▶ _PROVIDED RECORDS_:
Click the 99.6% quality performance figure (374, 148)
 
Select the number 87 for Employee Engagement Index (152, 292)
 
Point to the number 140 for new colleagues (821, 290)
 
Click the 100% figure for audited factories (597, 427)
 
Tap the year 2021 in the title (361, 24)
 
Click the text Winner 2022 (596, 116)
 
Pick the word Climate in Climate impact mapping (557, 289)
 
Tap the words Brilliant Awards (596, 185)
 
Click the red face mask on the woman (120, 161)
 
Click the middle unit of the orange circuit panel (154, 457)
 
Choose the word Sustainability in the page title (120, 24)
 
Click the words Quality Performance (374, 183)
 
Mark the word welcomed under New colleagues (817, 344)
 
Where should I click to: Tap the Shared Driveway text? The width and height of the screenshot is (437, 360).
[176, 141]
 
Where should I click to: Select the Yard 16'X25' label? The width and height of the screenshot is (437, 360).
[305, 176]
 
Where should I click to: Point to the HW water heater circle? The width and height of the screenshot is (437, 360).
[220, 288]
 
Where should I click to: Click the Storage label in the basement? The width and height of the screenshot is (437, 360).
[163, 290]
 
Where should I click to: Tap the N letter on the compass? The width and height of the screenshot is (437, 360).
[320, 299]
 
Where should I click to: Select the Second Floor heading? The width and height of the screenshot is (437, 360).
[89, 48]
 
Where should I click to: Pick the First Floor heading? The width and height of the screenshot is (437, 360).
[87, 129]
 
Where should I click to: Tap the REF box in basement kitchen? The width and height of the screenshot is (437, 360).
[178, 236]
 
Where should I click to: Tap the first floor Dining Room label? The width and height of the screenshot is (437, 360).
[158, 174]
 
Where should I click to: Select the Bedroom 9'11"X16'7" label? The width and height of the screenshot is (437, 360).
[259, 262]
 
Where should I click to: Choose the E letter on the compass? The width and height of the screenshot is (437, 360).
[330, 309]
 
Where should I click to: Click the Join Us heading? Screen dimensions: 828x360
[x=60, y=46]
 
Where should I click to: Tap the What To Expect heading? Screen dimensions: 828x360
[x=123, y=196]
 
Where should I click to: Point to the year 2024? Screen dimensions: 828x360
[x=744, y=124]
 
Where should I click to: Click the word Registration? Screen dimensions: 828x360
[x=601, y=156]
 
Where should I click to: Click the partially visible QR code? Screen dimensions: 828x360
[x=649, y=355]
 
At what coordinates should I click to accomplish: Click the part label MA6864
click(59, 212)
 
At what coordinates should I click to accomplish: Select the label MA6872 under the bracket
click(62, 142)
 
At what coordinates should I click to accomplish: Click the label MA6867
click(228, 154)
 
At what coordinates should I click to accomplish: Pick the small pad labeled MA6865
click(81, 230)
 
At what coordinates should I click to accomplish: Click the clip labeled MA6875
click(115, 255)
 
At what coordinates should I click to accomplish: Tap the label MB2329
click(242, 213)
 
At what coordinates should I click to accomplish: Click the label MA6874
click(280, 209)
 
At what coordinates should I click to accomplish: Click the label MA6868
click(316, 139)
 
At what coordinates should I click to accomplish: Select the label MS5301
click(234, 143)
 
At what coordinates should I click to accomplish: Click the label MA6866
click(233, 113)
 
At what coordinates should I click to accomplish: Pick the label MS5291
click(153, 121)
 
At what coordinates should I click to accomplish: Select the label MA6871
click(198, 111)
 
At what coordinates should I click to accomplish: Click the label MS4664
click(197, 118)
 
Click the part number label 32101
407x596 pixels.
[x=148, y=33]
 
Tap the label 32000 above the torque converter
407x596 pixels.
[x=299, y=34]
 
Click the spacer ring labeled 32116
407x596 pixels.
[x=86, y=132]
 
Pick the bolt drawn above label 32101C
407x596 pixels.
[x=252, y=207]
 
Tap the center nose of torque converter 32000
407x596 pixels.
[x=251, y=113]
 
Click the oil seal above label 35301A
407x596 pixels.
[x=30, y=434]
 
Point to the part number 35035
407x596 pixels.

▶ _WORK TO DO_:
Rewrite the material from the line containing "Where should I click to: Select the Bedroom" through the line containing "[x=601, y=156]", replacing "heading" with "title" and leaving everything else unchanged.

▶ _ANSWER TO THIS EXERCISE_:
Where should I click to: Select the Bedroom 9'11"X16'7" label? The width and height of the screenshot is (437, 360).
[259, 262]
 
Where should I click to: Choose the E letter on the compass? The width and height of the screenshot is (437, 360).
[330, 309]
 
Where should I click to: Click the Join Us title? Screen dimensions: 828x360
[x=60, y=46]
 
Where should I click to: Tap the What To Expect title? Screen dimensions: 828x360
[x=123, y=196]
 
Where should I click to: Point to the year 2024? Screen dimensions: 828x360
[x=744, y=124]
 
Where should I click to: Click the word Registration? Screen dimensions: 828x360
[x=601, y=156]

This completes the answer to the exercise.